<<<<
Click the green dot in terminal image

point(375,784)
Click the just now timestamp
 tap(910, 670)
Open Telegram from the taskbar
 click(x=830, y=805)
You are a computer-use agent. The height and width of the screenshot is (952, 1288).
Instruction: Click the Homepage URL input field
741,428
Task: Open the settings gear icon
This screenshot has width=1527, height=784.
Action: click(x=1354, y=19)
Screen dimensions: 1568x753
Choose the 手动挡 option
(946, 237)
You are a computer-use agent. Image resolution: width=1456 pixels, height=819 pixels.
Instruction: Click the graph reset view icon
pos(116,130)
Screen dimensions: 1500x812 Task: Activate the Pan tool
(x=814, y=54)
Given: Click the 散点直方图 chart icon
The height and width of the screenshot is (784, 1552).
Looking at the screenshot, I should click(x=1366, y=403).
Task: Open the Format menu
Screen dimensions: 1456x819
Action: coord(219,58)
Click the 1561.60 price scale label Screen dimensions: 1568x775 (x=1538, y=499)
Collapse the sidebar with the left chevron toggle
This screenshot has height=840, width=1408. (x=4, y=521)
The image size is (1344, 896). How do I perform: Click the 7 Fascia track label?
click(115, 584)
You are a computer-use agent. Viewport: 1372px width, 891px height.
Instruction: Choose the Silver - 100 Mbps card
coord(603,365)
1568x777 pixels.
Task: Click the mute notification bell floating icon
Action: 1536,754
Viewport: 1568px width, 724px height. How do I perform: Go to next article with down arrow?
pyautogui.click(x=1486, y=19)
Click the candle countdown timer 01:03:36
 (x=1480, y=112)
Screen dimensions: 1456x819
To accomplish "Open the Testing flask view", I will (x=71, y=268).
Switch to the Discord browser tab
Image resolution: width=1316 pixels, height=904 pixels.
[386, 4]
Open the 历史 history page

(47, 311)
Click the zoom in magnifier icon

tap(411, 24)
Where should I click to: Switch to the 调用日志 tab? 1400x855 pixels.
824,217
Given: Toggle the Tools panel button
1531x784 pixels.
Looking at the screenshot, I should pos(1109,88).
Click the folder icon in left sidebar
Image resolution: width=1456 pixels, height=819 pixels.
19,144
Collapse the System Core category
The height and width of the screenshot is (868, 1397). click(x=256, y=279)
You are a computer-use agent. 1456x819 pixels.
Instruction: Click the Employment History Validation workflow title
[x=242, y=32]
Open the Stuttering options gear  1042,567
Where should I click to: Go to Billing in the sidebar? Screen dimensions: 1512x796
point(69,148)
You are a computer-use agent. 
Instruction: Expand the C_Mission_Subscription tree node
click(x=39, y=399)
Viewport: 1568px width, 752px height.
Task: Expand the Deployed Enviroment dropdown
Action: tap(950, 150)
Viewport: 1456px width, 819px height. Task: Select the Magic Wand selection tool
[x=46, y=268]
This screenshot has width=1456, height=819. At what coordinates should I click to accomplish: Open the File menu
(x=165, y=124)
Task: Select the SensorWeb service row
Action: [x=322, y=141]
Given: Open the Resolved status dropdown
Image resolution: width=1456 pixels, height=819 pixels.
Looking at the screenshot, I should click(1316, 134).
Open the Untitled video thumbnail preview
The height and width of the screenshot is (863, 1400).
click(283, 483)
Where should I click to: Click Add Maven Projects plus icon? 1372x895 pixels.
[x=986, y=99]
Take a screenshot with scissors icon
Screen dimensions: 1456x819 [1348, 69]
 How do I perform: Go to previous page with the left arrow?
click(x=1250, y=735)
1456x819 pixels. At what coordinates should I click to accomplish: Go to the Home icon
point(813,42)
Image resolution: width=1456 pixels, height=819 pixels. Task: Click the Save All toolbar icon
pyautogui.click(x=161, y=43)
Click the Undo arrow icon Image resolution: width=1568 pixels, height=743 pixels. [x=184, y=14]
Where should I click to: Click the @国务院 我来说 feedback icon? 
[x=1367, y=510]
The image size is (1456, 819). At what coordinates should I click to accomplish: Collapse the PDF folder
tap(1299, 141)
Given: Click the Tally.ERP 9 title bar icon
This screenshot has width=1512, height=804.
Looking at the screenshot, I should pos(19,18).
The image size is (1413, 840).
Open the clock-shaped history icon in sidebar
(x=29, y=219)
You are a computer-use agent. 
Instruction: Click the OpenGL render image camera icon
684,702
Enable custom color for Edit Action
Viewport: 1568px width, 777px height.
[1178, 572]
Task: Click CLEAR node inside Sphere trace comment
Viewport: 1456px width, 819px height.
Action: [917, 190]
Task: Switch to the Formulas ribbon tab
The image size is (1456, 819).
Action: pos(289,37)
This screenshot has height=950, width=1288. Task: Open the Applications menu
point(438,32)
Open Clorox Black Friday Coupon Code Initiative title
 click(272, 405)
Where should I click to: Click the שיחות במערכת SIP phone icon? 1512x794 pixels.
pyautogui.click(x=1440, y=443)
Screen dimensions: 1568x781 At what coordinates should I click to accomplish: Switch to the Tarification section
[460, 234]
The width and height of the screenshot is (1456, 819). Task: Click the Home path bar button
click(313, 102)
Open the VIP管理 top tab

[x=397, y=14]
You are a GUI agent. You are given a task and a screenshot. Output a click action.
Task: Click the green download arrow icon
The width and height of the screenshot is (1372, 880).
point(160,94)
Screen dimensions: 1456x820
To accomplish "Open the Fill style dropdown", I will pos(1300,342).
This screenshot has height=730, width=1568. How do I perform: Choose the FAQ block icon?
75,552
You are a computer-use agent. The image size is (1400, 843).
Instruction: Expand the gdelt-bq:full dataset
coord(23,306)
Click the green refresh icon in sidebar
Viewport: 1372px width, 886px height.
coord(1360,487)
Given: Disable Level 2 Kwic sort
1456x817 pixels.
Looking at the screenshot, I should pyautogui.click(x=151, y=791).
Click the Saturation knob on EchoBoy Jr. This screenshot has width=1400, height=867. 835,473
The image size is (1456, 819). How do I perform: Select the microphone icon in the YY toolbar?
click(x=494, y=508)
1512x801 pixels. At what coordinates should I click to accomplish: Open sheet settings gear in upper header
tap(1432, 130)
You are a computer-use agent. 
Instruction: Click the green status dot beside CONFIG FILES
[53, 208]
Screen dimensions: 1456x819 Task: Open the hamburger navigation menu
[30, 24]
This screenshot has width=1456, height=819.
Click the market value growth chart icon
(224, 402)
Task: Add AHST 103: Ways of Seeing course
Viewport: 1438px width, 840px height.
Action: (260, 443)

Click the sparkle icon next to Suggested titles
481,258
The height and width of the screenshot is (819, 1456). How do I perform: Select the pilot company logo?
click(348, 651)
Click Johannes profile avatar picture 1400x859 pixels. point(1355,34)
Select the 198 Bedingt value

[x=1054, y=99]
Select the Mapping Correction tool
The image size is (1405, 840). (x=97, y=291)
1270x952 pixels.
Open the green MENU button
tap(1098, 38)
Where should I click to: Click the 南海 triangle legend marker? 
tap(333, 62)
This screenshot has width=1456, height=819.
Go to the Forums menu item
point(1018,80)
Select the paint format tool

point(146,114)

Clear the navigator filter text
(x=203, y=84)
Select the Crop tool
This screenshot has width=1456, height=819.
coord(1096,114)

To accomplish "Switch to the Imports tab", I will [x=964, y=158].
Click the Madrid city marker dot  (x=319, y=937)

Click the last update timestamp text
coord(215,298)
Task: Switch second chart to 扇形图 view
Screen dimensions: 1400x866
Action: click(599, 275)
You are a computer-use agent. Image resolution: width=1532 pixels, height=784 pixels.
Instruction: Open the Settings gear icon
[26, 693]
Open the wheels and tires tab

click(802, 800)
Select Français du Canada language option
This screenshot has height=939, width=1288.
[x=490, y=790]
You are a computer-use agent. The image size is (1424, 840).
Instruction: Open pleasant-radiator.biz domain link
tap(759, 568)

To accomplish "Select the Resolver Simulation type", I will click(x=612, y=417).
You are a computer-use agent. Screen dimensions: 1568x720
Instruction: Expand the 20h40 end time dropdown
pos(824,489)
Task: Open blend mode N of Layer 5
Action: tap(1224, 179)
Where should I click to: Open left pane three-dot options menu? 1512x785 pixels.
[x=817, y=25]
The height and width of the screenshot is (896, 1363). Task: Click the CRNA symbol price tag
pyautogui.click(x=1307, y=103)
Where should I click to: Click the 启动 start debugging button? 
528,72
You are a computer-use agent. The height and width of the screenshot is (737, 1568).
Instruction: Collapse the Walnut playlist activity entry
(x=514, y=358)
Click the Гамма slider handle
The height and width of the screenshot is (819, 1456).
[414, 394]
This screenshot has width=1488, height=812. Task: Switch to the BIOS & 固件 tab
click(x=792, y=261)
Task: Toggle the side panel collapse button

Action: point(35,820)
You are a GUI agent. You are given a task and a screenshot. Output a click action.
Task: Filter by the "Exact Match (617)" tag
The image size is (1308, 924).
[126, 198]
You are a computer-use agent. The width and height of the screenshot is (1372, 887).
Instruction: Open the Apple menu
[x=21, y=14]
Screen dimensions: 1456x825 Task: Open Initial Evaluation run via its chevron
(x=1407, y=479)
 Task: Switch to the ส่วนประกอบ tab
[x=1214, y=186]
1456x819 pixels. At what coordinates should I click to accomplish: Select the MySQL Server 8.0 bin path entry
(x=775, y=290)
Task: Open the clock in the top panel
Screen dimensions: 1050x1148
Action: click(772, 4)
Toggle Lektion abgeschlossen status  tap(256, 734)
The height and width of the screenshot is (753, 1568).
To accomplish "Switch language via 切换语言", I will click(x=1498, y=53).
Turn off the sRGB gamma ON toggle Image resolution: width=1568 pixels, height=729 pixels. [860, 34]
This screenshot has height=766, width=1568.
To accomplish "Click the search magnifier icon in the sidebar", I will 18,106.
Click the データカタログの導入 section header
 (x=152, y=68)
>>>>
Activity -
All lines in the listing above between the line with "Instruction: Open the Settings gear icon" and the line with "You are a computer-use agent. The image size is (1424, 840).", inclusive, should be set down exactly, and no line outside that range.

Worked solution -
Instruction: Open the Settings gear icon
[26, 693]
Open the wheels and tires tab

click(802, 800)
Select Français du Canada language option
This screenshot has height=939, width=1288.
[x=490, y=790]
You are a computer-use agent. The image size is (1424, 840).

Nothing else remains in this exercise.